Reproducibility Variable Result LLM Response
Research Type Experimental Extensive experiments on classimbalanced and benchmark balanced datasets reveal that Climb Q outperforms the state-of-the-art quantization techniques, especially on highly imbalanced data.
Researcher Affiliation Academia Ting-An Chen1,2, De-Nian Yang2,3 Ming-Syan Chen1,3 1Graduate Institute of Electrical Engineering, National Taiwan University, Taiwan 2Institute of Information Science, Academia Sinica, Taiwan 3Research Center for Information Technology Innovation, Academia Sinica, Taiwan
Pseudocode No The paper describes procedures in text and uses diagrams, but does not contain a formally structured pseudocode or algorithm block.
Open Source Code Yes Code is available at https://github.com/tinganchen/Climb Q.git.
Open Datasets Yes We evaluate the effectiveness of Climb Q and Climb Q+ (Climb Q with Homo Var loss) on the class-imbalanced datasets, Syndigit-LT [37], CIFAR-10-LT [38] and CIFAR100-LT [38]. A parameter setting γ determines the degree of imbalance in the datasets. ... Benchmark balanced dataset. Although we are primarily concerned with imbalanced data, we compare with the baseline quantization approaches on the benchmark dataset Image Net-ILSVRC 2012 [39].
Dataset Splits No We train at imbalance ratios of 10, 50, and 200 and validate on the balanced testing data (i.e., γ = 1) to fairly evaluate the performance of each class. The paper mentions evaluating on 'balanced testing data' but does not specify a separate 'validation split' with percentages or sample counts for hyperparameter tuning during training.

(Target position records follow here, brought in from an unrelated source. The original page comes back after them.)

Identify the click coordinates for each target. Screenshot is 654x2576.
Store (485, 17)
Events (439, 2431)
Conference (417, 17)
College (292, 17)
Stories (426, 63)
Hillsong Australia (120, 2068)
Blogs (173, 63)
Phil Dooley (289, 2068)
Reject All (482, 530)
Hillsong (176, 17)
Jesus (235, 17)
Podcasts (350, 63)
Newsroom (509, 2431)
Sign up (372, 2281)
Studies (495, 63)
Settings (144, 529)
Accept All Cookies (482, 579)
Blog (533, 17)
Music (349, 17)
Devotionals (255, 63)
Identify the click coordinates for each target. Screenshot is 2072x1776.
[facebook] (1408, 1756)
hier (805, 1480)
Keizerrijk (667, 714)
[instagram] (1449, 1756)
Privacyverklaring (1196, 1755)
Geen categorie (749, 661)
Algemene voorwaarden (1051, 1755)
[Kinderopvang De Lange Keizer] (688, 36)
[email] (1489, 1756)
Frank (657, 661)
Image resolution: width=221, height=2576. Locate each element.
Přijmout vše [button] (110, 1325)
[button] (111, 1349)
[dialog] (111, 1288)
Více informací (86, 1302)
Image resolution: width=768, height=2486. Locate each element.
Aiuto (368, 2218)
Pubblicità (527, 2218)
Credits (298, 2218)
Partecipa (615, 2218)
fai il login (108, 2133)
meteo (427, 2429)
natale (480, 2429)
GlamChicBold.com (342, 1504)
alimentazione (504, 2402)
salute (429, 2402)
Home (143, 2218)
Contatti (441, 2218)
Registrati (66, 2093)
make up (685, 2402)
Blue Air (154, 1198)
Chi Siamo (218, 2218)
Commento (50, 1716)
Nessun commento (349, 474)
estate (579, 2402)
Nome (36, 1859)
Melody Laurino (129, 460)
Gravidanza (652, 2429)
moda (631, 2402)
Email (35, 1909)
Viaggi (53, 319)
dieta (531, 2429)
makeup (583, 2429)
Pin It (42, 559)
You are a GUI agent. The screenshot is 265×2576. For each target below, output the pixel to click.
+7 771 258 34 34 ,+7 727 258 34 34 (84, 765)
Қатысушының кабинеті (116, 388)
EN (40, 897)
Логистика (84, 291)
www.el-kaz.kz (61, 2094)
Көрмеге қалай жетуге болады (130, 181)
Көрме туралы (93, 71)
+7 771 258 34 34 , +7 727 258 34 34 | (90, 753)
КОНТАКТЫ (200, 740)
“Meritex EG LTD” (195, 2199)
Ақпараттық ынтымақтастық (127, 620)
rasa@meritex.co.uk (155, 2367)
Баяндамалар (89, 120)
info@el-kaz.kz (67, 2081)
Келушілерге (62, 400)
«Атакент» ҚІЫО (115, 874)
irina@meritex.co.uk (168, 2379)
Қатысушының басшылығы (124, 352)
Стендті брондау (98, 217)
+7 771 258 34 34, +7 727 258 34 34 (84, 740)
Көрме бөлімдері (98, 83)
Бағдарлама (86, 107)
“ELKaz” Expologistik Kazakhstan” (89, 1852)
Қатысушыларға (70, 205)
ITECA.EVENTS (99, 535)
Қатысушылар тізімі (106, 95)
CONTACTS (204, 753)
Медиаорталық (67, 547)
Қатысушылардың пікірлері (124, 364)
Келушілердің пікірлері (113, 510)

Hardware Specification Yes We utilize an NVIDIA Tesla V100 GPU and an NVIDIA GTX 2080Ti for implementation.
Software Dependencies No The paper mentions implementing the work but does not provide specific version numbers for software dependencies like Python, PyTorch, or other libraries.
Experiment Setup Yes Image Net has a batch size of 512, while Syndigits-LT, CIFAR-10-LT, and CIFAR-100-LT have 128. The maximum number of training epochs is 200. The range of the learning rate is from 0.01 to 0.1. The significance level α referring to Theorem 3.2 is set to 0.05. The constant factor β in Eq. (4) is set to 0.999.